**TASK DESCRIPTION**:
Skip the pictures. Quote every line below, exactly, from the one with "Task: Click the Kagi logo" through the final line.

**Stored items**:
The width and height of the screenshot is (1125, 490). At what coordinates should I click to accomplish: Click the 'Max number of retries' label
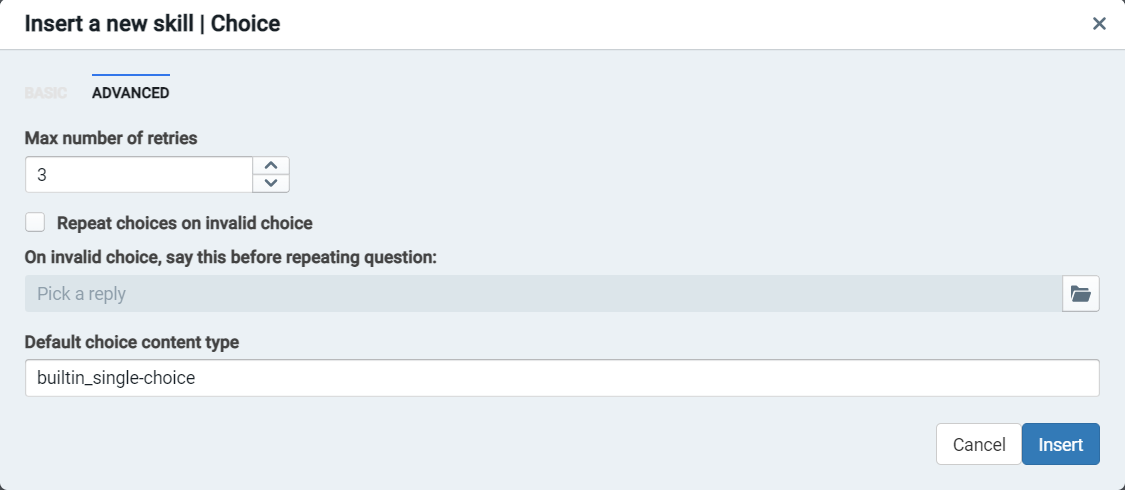point(111,138)
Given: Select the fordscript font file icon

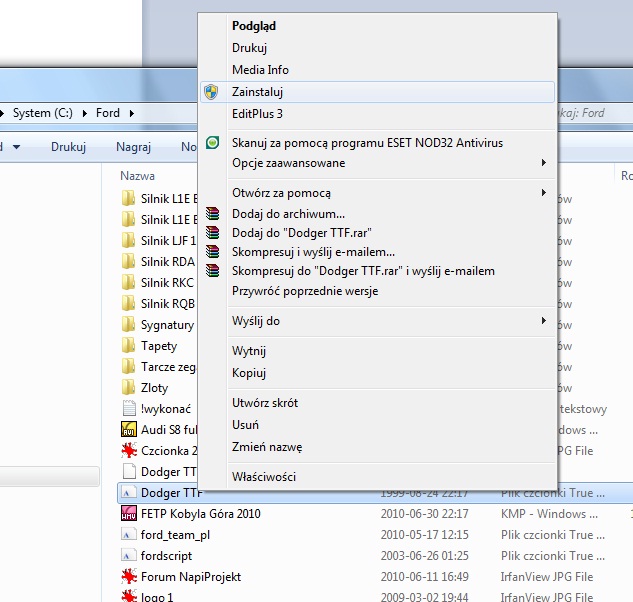Looking at the screenshot, I should (128, 556).
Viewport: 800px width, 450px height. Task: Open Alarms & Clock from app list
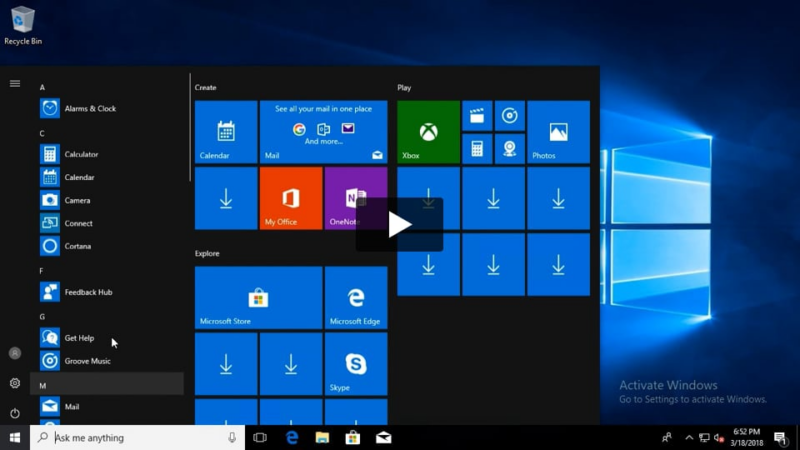[90, 108]
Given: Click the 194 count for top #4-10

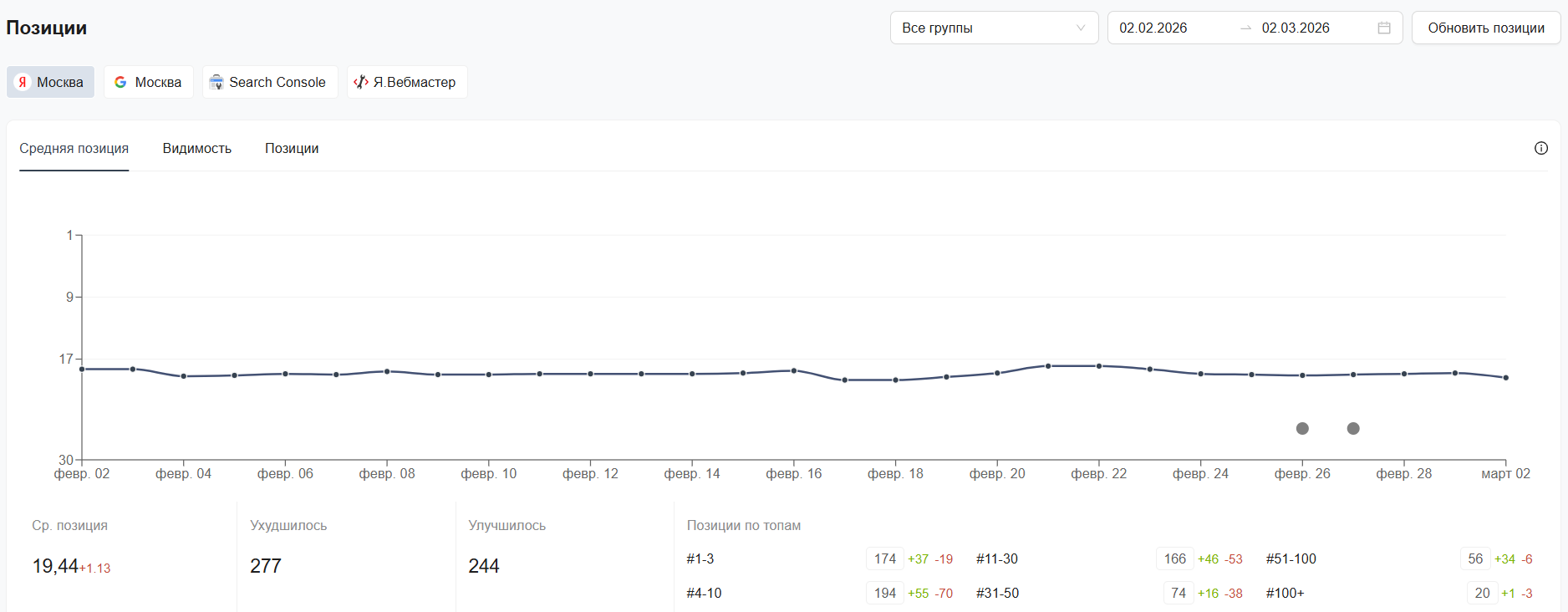Looking at the screenshot, I should click(884, 593).
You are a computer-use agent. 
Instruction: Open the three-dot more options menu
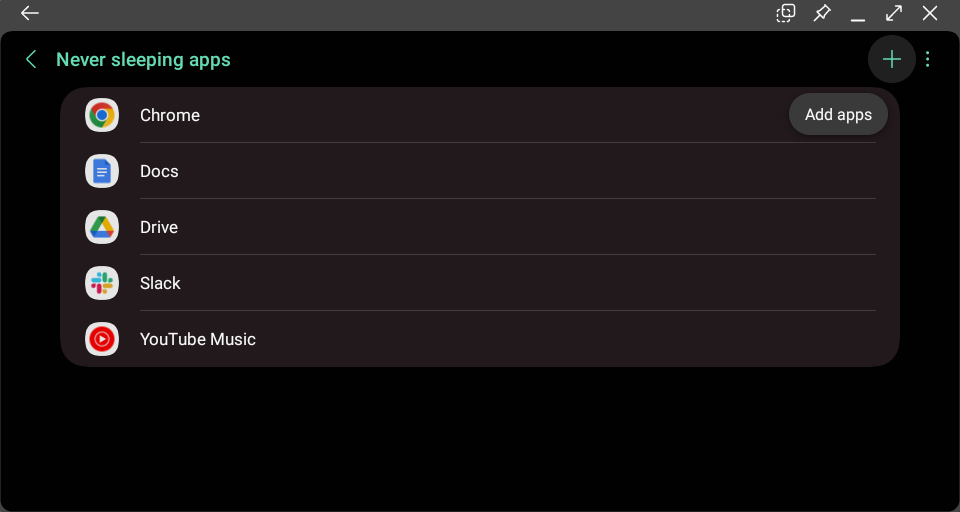pyautogui.click(x=928, y=60)
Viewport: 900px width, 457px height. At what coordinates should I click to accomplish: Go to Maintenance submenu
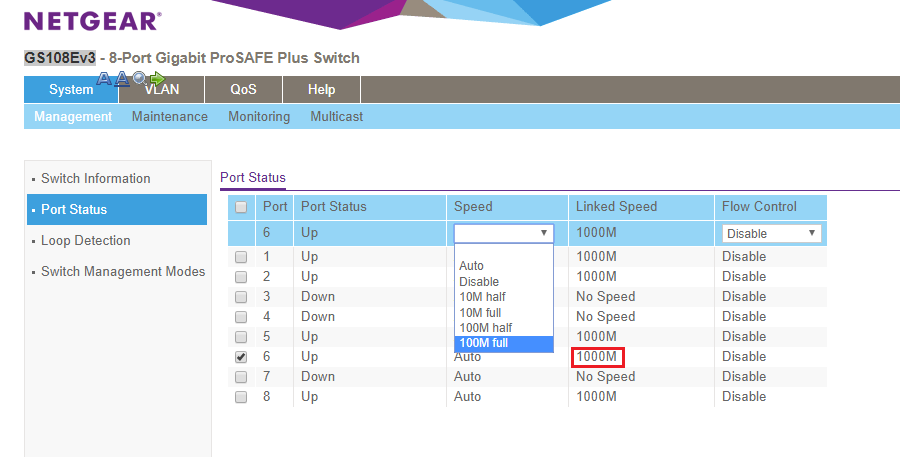170,116
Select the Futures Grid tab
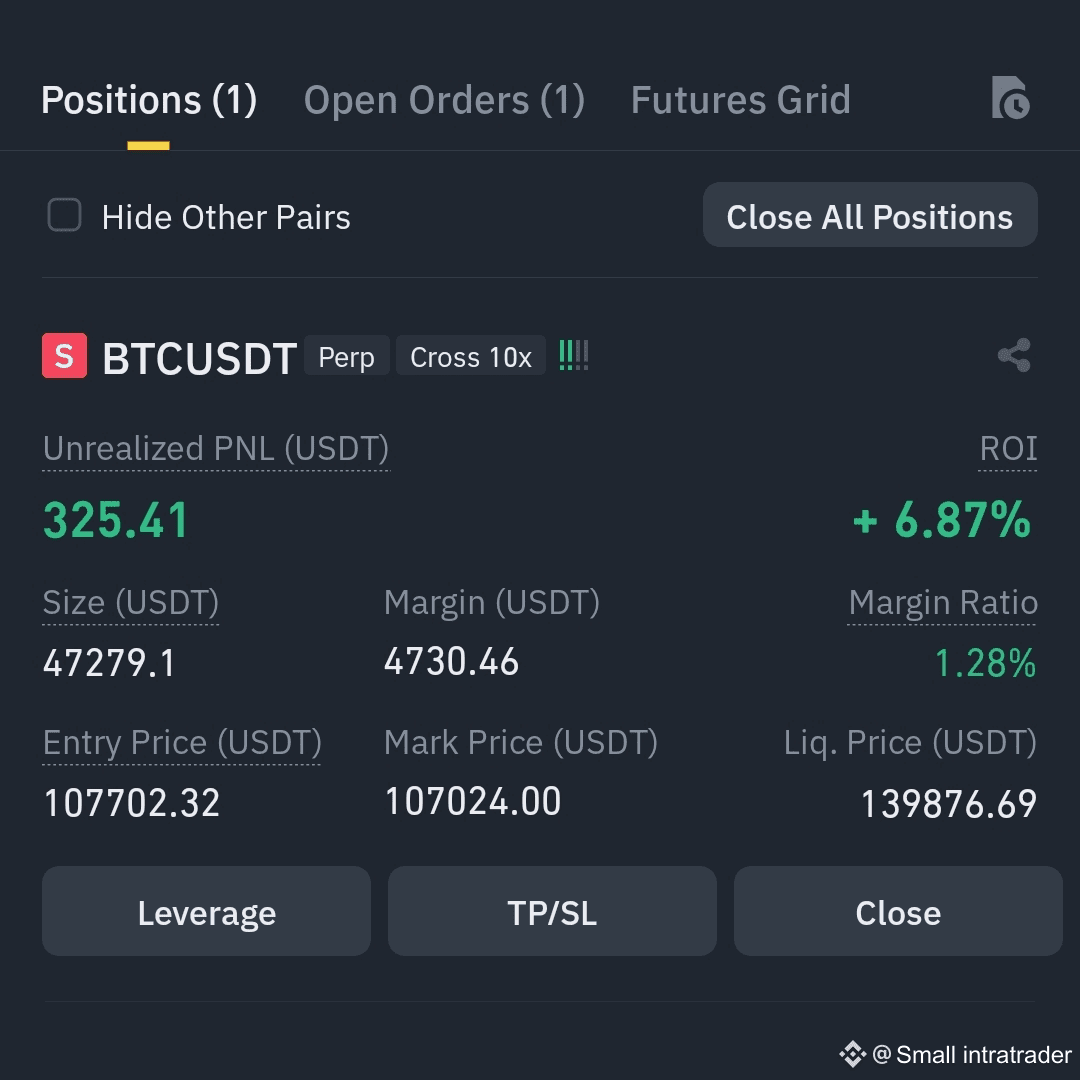The height and width of the screenshot is (1080, 1080). coord(740,100)
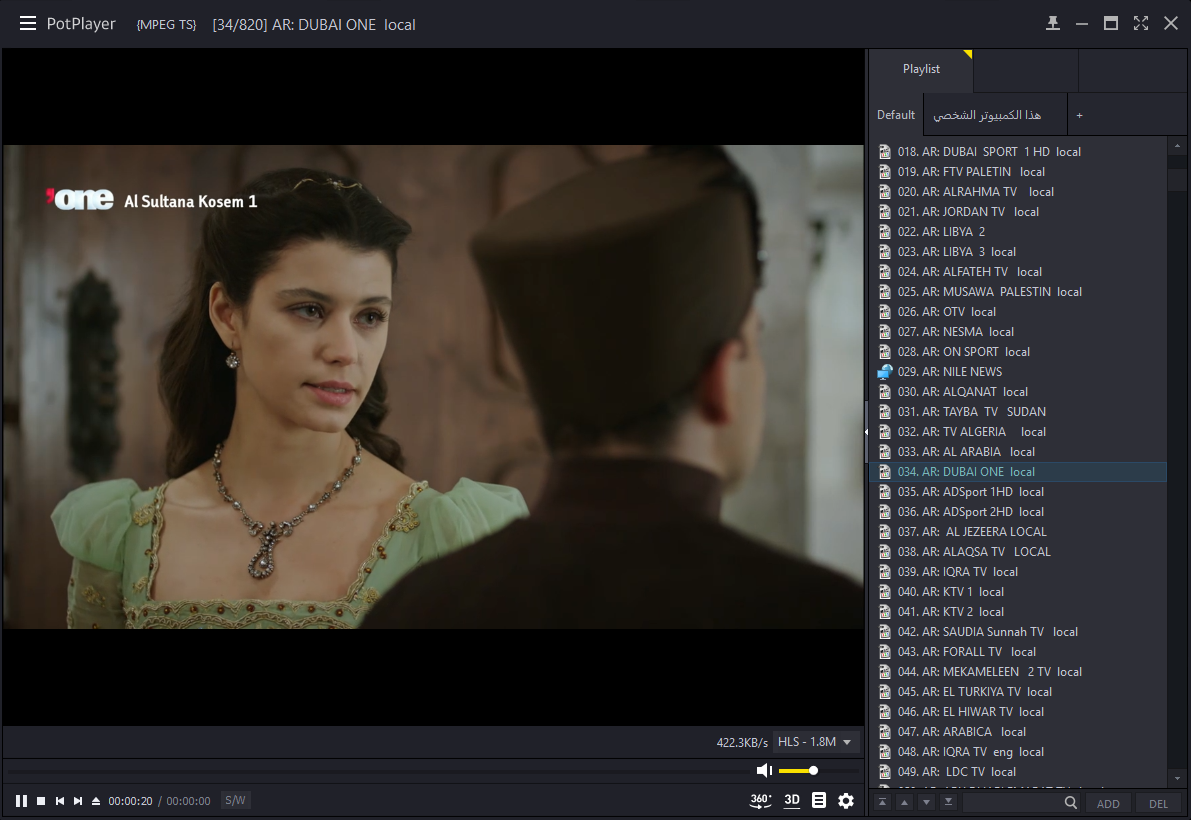Image resolution: width=1191 pixels, height=820 pixels.
Task: Open the HLS - 1.8M quality dropdown
Action: [x=815, y=742]
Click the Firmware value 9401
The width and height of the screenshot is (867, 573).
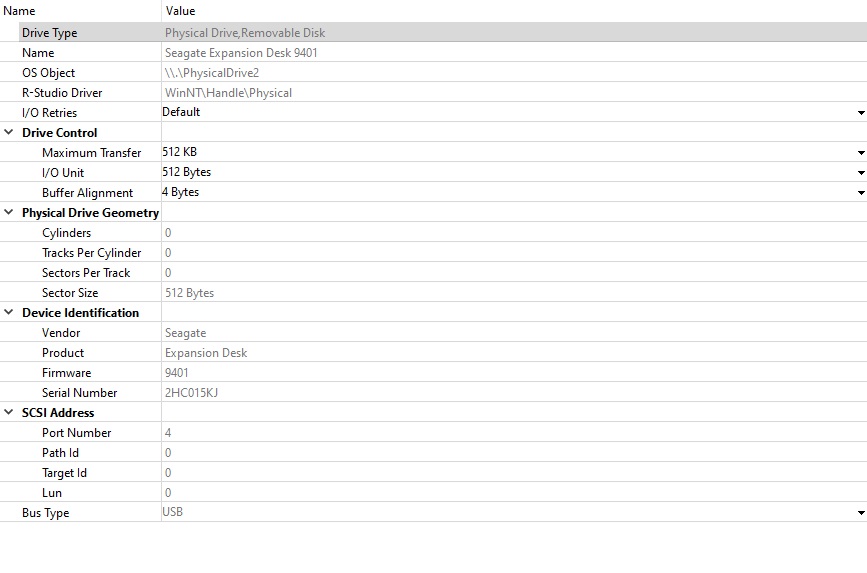[x=176, y=373]
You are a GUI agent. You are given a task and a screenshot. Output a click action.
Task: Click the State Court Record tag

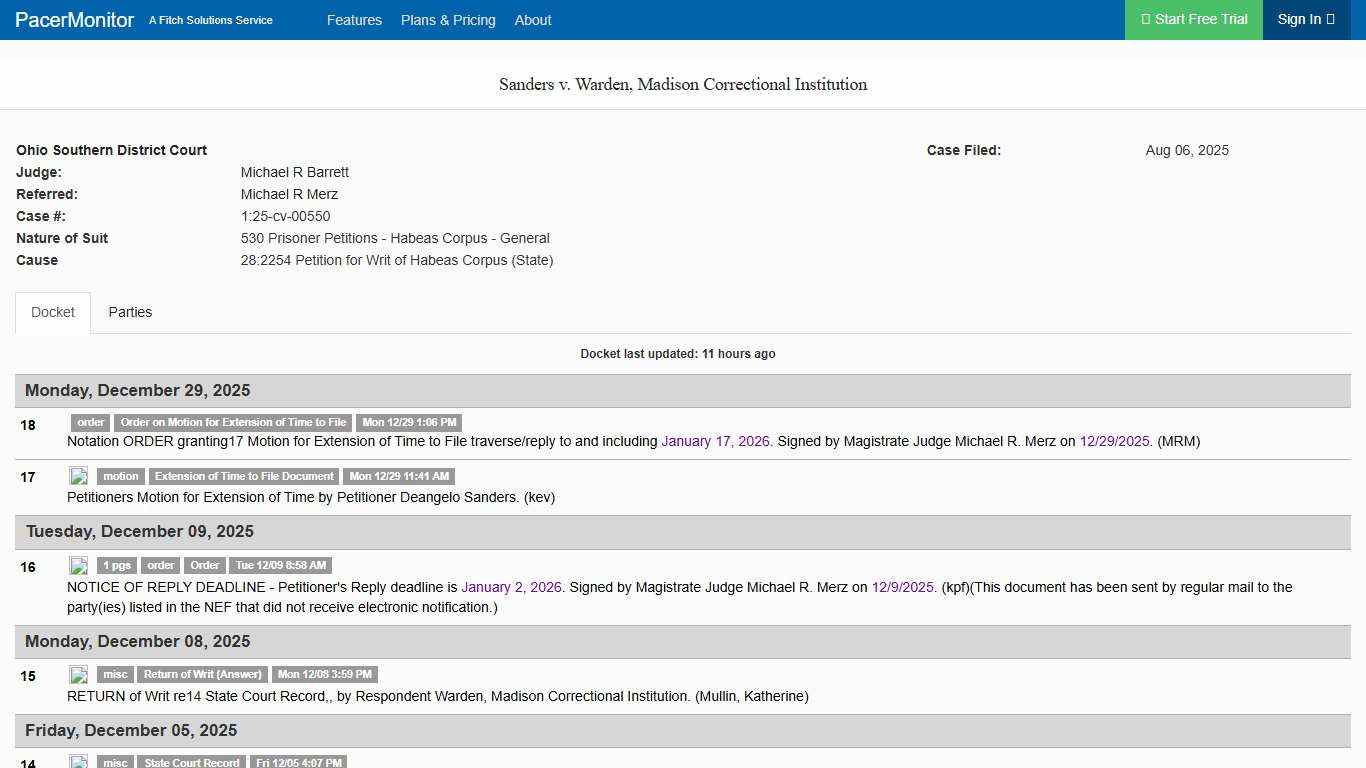coord(192,762)
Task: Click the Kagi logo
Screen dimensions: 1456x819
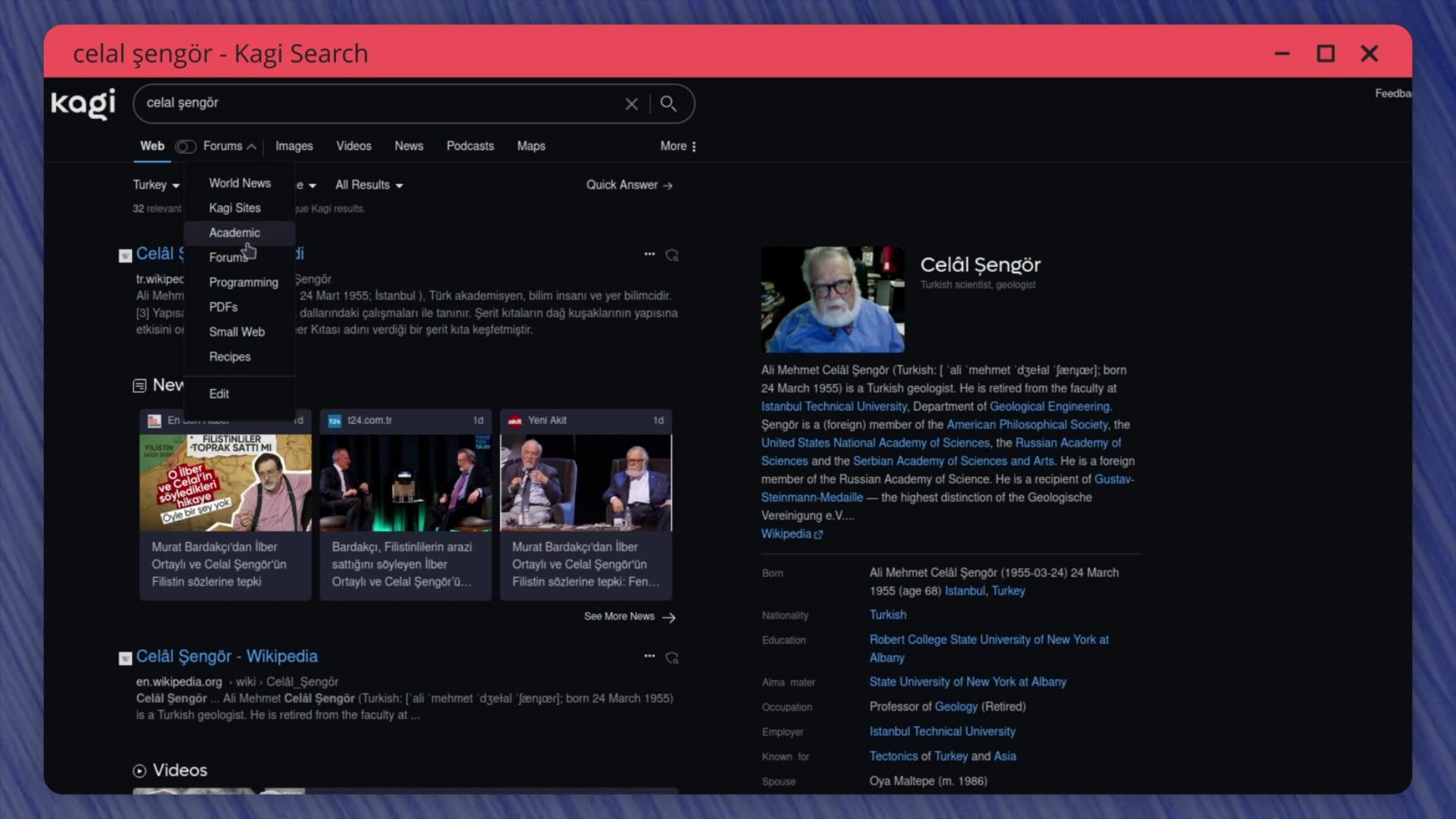Action: (x=83, y=104)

**OUTPUT BELOW**:
Task: Click the Kagi logo
Screen dimensions: 1456x819
Action: (x=83, y=104)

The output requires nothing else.